Após cada simulação, Linsangan conduziu um interrogatório imediato com os líderes envolvidos e depois compilou relatórios de acompanhamento. As conclusões resumidas levaram à criação de 10 grupos de trabalho de permanência, cada um atribuído a uma área específica, como educação e formação, sistemas de comunicação, formulários e documentação de permanência e gestão a nível empresarial.
Leve embora
- Simulações ao vivo testam fluxos de trabalho clínicos reais de uma forma que os exercícios de mesa não conseguem replicar.
- Comece com uma instalação menor para construir seu modelo antes de dimensionar todo o sistema.
- Realize exercícios durante os horários de pico do dia para refletir as condições do mundo real.
- Enquadre o exercício como uma oportunidade de aprendizagem para encorajar a participação honesta.
- Avalie a competência da sua equipe de enfermagem em gráficos em papel; muitos médicos nunca documentaram fora do EHR.
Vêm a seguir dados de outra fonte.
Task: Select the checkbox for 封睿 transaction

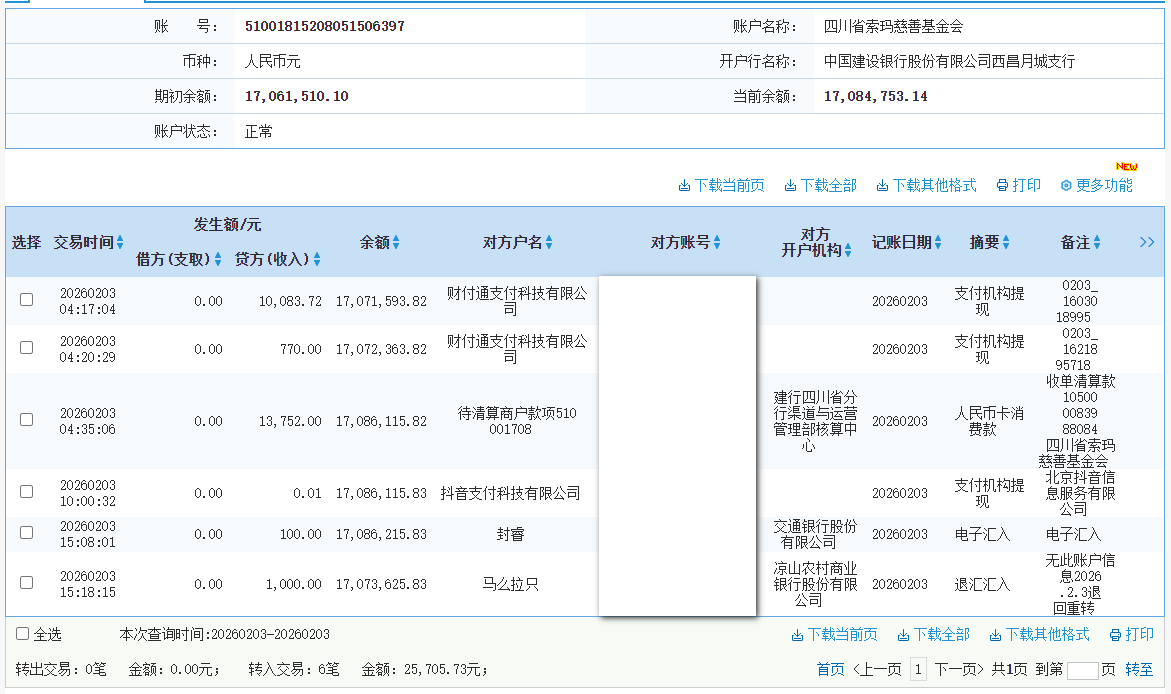Action: click(x=26, y=533)
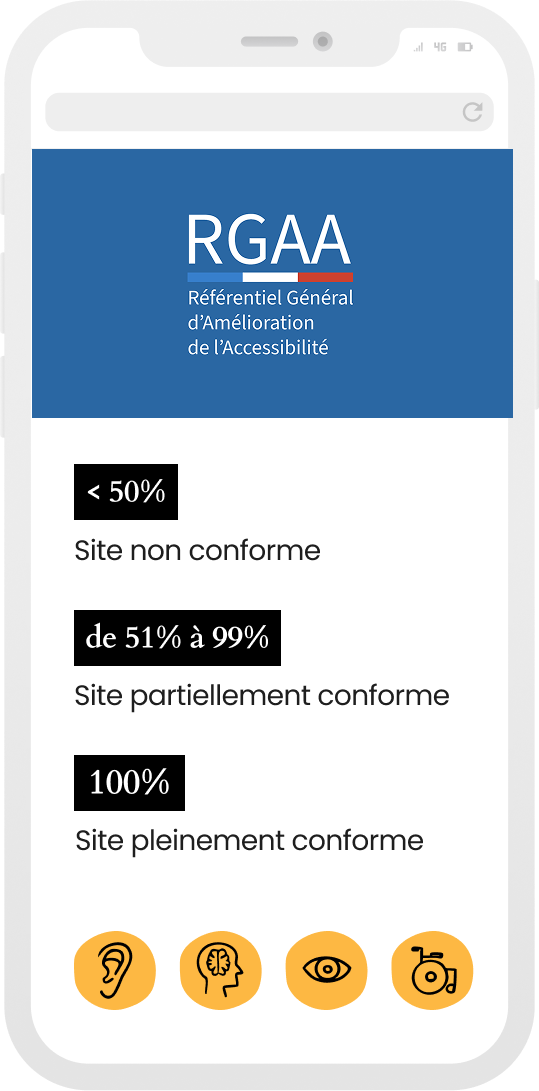Click the eye vision accessibility icon
The width and height of the screenshot is (539, 1091).
[x=327, y=969]
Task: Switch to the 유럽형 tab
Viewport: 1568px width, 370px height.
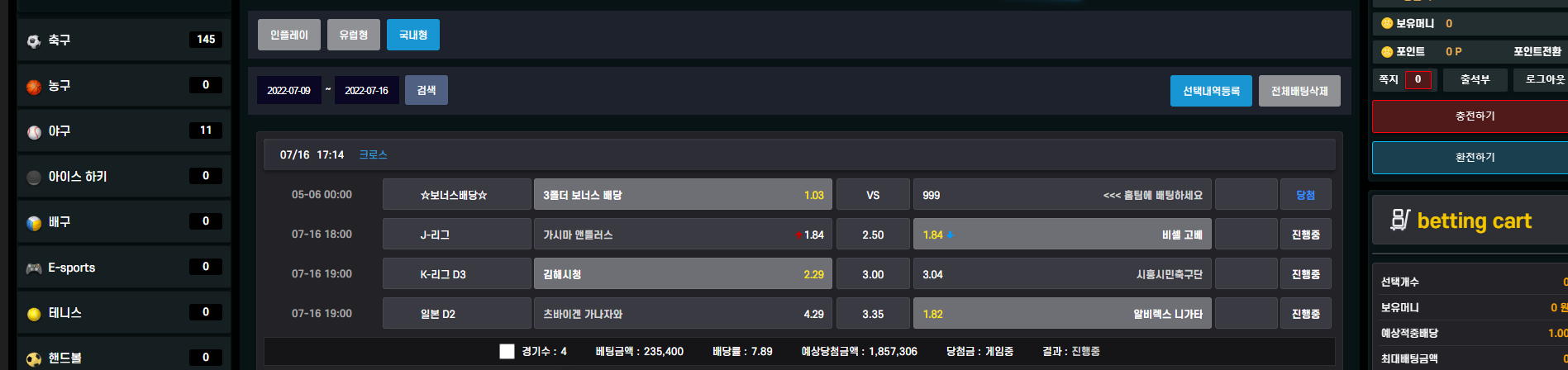Action: pyautogui.click(x=354, y=35)
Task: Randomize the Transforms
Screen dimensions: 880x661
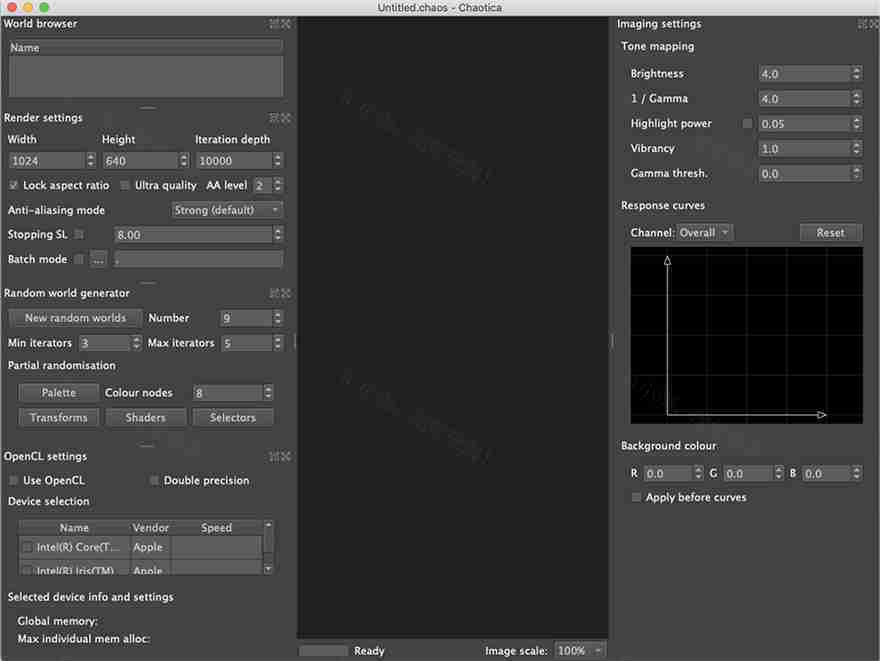Action: point(58,417)
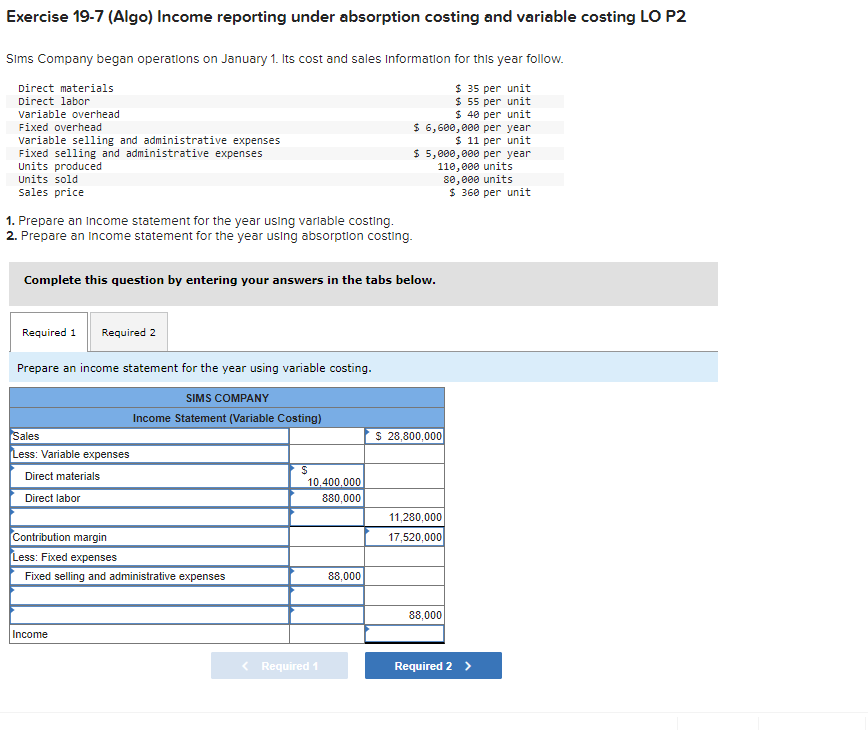Click the caret on the Income total cell
The image size is (868, 730).
point(369,629)
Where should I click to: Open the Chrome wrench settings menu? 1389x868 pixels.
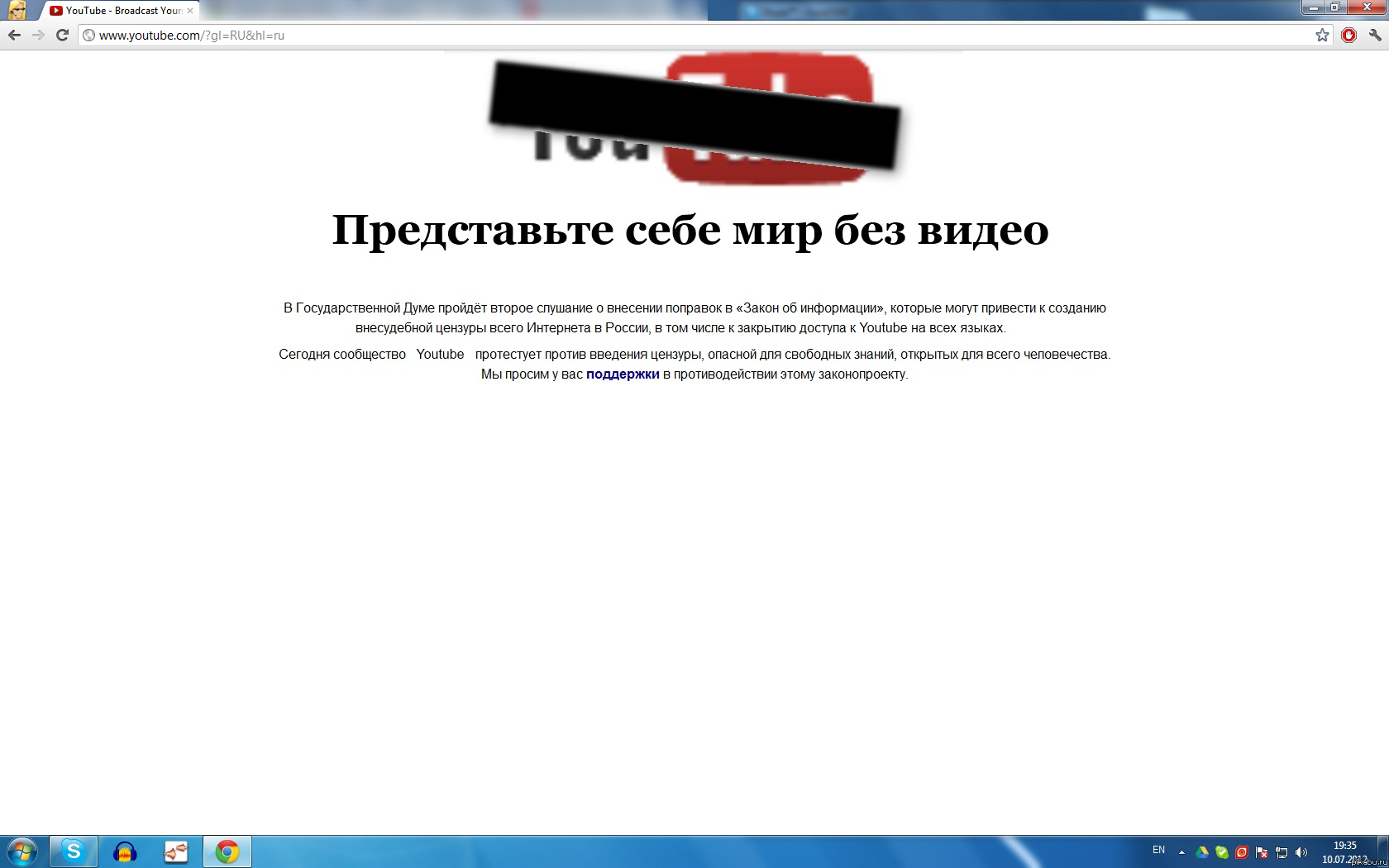click(1374, 36)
- Identifique alternativas manuais para recursos de segurança automatizados, como verificações de alergia e suporte para dosagem de medicamentos.
- Avalie os sistemas de comunicação e coordenação, independentemente da prontidão do EHR.
Linsangan disse que a chave para construir a confiança da equipe são mensagens claras e consistentes desde o início. “Comunicámos antecipadamente que estamos aqui para aprender a seguir em frente. Não se espera que as pessoas saibam tudo. Façam perguntas.”